Raymond James analyst Rahul Sarugaser delivered an update to clients on Cardiol Therapeutics (Cardiol Therapeutics Stock Quote, Chart, News TSX:CRDL) on Monday, saying a slower than expected rollout of CardiolRx is cause for a target price drop.
In the update, Sarugaser reiterated his “Outperform 2” rating for CRDL while lowering his target from $6.00 to $4.50 per share, which at press time represented a projected one-year return of 64.8 per cent.
Cannabis pharma company Cardiol has as its lead product CardiolRx, formulated to be most consistent cannabidiol formulation on the market and set to be commercialized in Canada’s medicinal cannabinoid, notably through a deal with Shoppers Drug Mart, while the company is also planning clinical trials with CardiolRx for acute myocarditis.

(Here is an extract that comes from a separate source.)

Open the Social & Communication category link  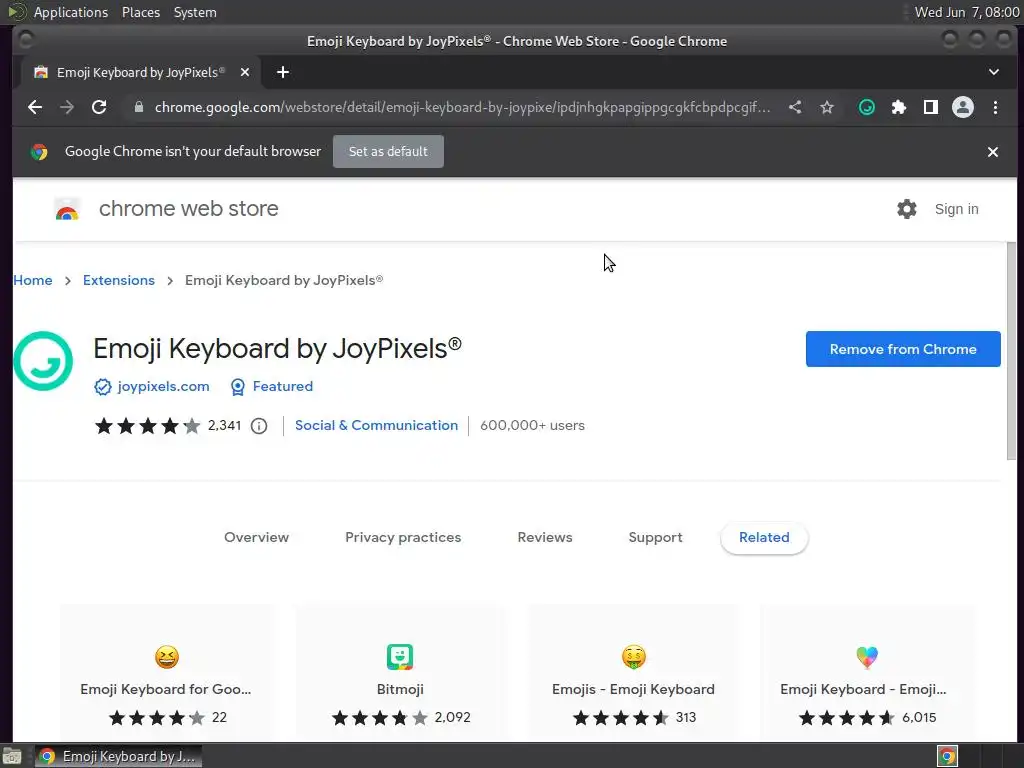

Last week, Cardiol announced the closing of a previously-announced bought deal short form prospectus offering for total proceeds of $17.25 million, including the full exercise of the over-allotment option. The involves the minting of 6.9 million new shares at $2.50 per unit plus one half warrant exercisable at $3.25 per share.
Management said in a press release that the funds will go towards the commercialization of its pharmaceutical cannabidiol products, ongoing research and clinical development programs, additional product development and general corporate purposes.
On the financing, president and CEO David Elsley said the funds will help Cardiol in working with leading international researchers on inflammation in heart failure, other cardiovascular abnormalities and also with the possibility of improving outcomes in high-risk COVID-19 patients.
“There is increasing recognition that COVID-19 involves the heart and blood vessels, with excessive levels of inflammation. We also look forward to the commercial introduction of our lead product through our national supplier agreement with Medical Cannabis by Shoppers, a subsidiary of Shoppers Drug Mart,” Elsley wrote.
In his update, Sarugaser said while he had previously estimated Cardiol would need up to $30 million in new money to fully fund the commercialization of CardiolRx as well as support clinical trials, his new estimates tell him the $17.25 million should do the job.
On the commercialization front, Sarugaser said in hindsight he was too optimistic in expecting sales to start in Q2 of this year. Now, adjusting for what he said are likely COVID-19-related delays, the analyst is saying sales will start in Q3.
“We regard CRDL’s recent equity financing as a win, particularly given the current volatile market, and we very much appreciate that its two primary programs —commercialization of CardiolRx among medical cannabis patients and the clinical development of CardiolRx in AM (through to the end of Phase 2) — are now fully funded,” Sarugaser wrote, noting that he expects new financing will be need to advance the company’s mass-market clinical program in heart failure.
“This win notwithstanding, the company has been slower than we had expected in meeting its commercialization milestones, so we continue to take a conservative view of CRDL’s future sales ramp and its ability to penetrate the Shoppers and DS/LGS channels,” he wrote.
Sarugaser is now calling for fiscal 2020 revenue and EBITDA of $1 million (no change) and negative $9 million (previously negative $15 million), respectively, and for fiscal 2021 revenue and EBITDA of $7 million (previously 9 million) and negative $10 million (previously negative $11 million), respectively.